Hi Tony,
Not sure what you meant here, but I've been informed about it about 1 hour
ago.
Sorry - it was assigned to you, so I assumed you were aware it was actually
a Phar bug. My bad, I didn't reflect on just how many bugs are assigned to
you.
Surely asking "how many bugs are left" is quite useless, there is bug DB
search, there should be some test facilities.
Greg at that point had limited inet access, hence the question. I did a bug
DB search... but that particular bug showed up as Apache2, ie it never came
up in my search results. In fact there were *no* open Phar bugs.
See, I personally keep my extensions in alpha-beta status for quite a long
time just to make sure they're mature enough to be called "stable".
We've had two alphas and a beta release between March and now, and another
beta release is planned in PECL shortly. (In fact I had hoped it would be
this week, since Greg's now able to communicate again.) I think 5 months is
a reasonable length of time for an extension to be in alpha-beta,
personally.
At this moment I don't see any reasons to call ext/phar "stable",
therefore it should not be enabled by default.
PHP_5_3 is also not called "stable" at this point.

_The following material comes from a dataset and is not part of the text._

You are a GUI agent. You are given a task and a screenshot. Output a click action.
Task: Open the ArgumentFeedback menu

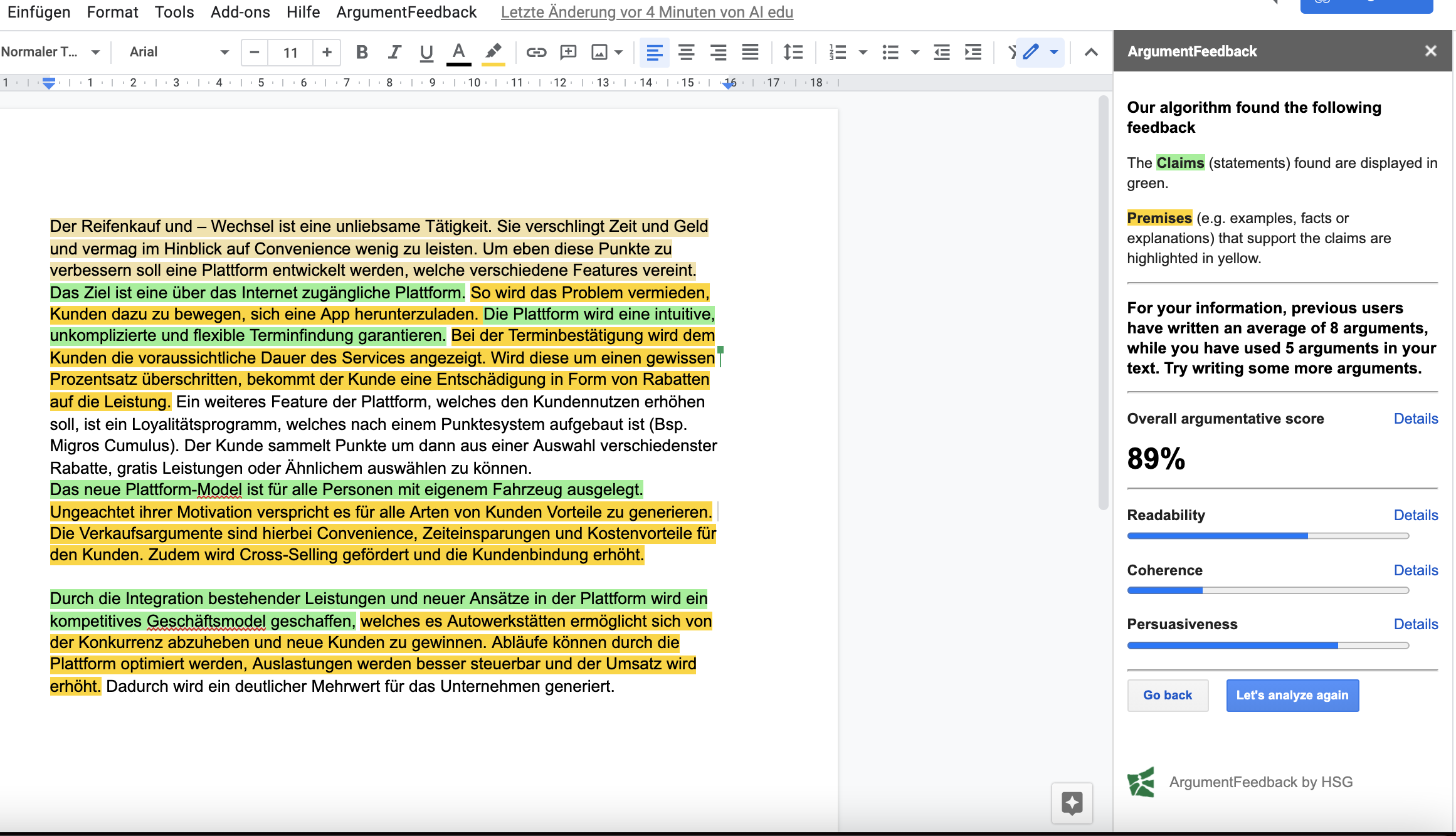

It'd be a different
matter if it were.
Especially taking into account its complexity and the fact
that it "intercepts" core functions, which potentially may break
everything, not just phar_*() functions.
Dmitry altered the logic in function interception a few weeks ago, which is
precisely why it needs thorough testing now.
This is not an attack on ext/phar as somebody might have thought, I just
don't want to see yet another release fail.
Understood. But, I don't think any of us want to see that.